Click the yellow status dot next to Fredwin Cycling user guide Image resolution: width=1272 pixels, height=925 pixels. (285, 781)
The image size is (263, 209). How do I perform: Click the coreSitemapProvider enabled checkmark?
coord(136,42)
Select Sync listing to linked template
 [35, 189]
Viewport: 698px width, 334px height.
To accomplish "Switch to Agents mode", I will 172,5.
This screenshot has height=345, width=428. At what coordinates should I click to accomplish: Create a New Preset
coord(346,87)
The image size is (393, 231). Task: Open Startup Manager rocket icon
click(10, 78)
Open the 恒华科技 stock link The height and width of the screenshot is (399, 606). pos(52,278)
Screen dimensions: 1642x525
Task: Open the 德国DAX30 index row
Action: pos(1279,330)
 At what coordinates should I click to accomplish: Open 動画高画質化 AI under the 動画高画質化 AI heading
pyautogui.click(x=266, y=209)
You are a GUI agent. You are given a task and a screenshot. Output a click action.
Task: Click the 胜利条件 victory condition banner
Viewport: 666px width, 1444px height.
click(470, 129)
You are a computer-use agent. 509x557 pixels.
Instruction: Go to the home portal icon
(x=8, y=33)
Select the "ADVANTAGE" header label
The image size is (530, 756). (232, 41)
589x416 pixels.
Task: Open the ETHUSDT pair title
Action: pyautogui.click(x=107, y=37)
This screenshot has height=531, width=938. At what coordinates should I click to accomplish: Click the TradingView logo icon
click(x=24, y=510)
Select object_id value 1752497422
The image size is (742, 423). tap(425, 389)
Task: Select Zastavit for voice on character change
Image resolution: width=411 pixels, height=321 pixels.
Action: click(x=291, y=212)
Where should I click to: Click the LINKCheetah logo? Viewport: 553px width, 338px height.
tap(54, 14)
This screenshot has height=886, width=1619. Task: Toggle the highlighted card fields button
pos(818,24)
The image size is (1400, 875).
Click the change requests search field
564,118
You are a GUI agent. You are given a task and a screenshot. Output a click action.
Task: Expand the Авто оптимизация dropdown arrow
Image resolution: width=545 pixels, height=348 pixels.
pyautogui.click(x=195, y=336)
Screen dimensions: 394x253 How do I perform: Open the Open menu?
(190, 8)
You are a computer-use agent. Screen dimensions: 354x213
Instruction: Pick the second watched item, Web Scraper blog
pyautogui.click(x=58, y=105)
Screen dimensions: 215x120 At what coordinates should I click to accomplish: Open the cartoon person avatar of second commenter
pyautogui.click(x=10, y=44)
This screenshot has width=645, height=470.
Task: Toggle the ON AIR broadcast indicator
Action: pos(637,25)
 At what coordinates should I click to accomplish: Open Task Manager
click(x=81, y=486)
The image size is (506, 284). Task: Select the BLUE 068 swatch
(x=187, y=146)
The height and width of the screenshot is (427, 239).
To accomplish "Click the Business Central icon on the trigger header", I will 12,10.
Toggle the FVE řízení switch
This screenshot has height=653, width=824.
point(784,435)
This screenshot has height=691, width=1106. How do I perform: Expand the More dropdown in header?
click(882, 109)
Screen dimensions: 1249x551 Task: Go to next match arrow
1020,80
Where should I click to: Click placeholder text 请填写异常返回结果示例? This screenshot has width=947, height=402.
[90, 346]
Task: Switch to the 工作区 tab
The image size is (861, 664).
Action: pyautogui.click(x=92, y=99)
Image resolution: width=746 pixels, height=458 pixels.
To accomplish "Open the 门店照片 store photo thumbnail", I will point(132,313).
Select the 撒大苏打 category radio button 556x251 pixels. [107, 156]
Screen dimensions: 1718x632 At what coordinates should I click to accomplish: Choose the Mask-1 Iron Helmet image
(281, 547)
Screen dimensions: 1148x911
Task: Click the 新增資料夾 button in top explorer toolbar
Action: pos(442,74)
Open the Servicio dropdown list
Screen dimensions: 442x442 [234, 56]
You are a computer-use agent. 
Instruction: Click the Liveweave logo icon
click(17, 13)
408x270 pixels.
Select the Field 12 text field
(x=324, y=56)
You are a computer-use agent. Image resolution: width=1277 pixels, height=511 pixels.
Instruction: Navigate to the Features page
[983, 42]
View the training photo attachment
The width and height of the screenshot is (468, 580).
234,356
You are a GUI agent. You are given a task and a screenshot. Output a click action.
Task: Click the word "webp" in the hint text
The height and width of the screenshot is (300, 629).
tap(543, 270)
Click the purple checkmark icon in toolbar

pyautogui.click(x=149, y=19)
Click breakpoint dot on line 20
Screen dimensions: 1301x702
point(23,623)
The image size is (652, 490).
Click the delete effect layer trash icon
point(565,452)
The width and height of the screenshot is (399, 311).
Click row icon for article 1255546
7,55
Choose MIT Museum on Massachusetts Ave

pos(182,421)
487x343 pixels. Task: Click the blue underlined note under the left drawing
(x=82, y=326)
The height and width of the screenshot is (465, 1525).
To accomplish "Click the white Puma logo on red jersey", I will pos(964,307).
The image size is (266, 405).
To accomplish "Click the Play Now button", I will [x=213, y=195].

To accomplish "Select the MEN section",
···
Problem to solve: Find out how many lines in the listing contain the string "computer". Give the number alone.

Task answer: 4